Eta:  We had a cat once that had this perpetual snotty nose for *weeks* and couldn't seem to figure it out..  She walked around snotty and sneezing and hacking and generally looking very poor..  Then one day she had a sneezing fit and my brother happened to notice something white just barely sticking out of her nostril..  He reached down and pinched it between his fingers (gross) and began to pull..  What he thought was a snot string was actually a big long blade of grass!!  The cat was gagging and coughing and carrying on as he pulled it out, and once it came out, all this nasty stuff came out along with a few more hacks and sneezes..  The whole blade of grass was coated in slimy funk like it was basically rotting in the cat's sinus and throat...that's why it appeared *white* in color.

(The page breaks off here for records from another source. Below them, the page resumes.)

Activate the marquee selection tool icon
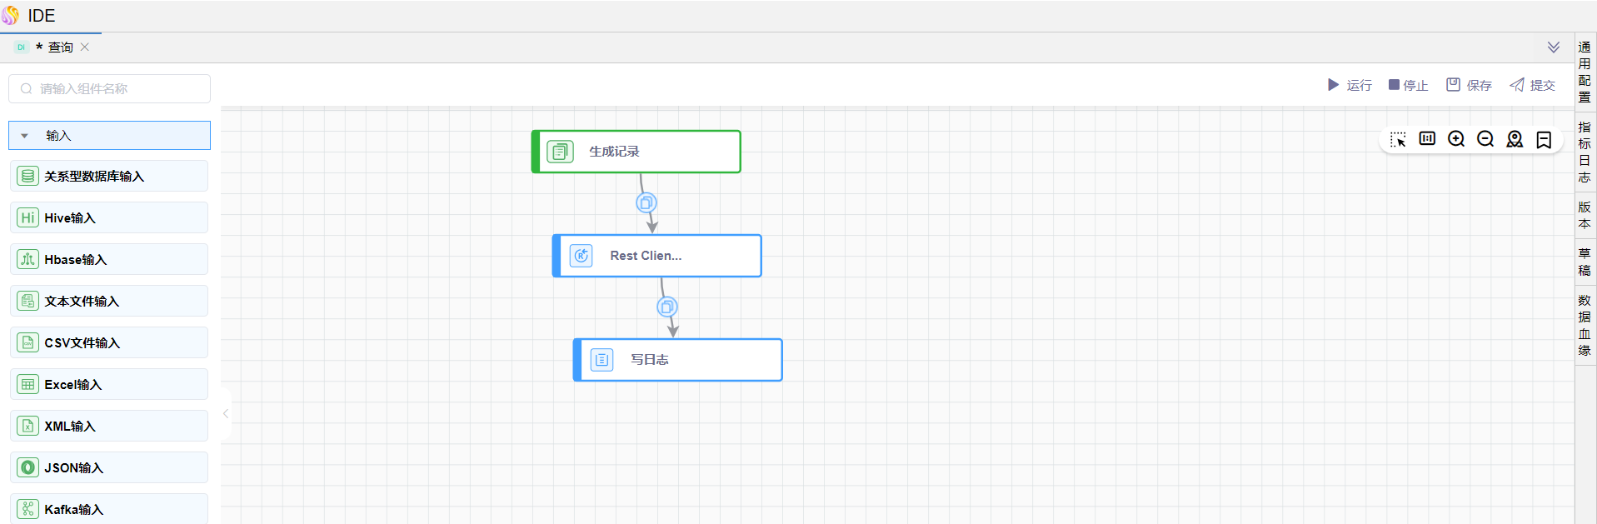Viewport: 1597px width, 524px height. tap(1397, 139)
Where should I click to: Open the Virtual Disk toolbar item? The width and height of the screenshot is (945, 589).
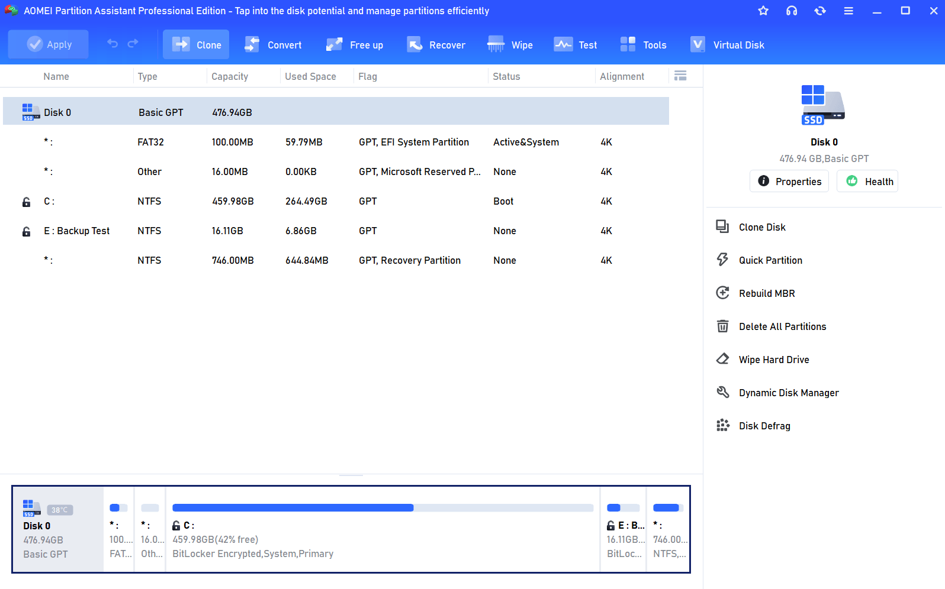[727, 45]
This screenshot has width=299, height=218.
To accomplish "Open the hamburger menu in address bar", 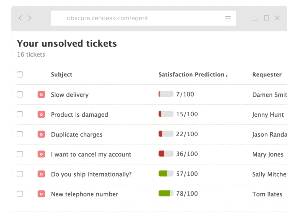I will tap(228, 19).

After that, the cat was right as rain.


----------



## ThornyRidge (Feb 4, 2011)

not sure.. the vet is admamant about a pneumonia.. tonight he is actually raspy sounding ( in his chest) no temp.. actually running a bit low. ) 100.  vet wants to try a zapping of draxxin ( multiple shots a couple days apart).. he does not have the nuflor in right now.. will get me some if does not work with this draxxin overload.  also gave me cortisone shots to give along with draxxin. tonight he is not too well.. laying down. I wormed him and gave him some red cell ( only gave about 5-6 cc) not sure how much at this point to give him (nigie dwarf around 80lbs)  his eyelids looked a bit pale to me!  so starting the tx for anemia now and also the worming I threw in.. maybe hit something with him.  he got the shot of draxxin and cortisone tonight along with red cell and ivomec orally.  we'll see tomorrow.. next draxxin shot in on sunday and so on.. I asked him to fight with me.. we shall see.. if not I am moving toward acceptance and preparing myself.. it has been a long 2.5 weeks!


----------



## Emmetts Dairy (Feb 4, 2011)

Im sorry for you!   

CM has a valid point though.  With foriegn objects this kind of thing can happen for sure.  I would raise that possibilty up with the vet.  Sometimes you concentrate so hard on one thing..we forget others...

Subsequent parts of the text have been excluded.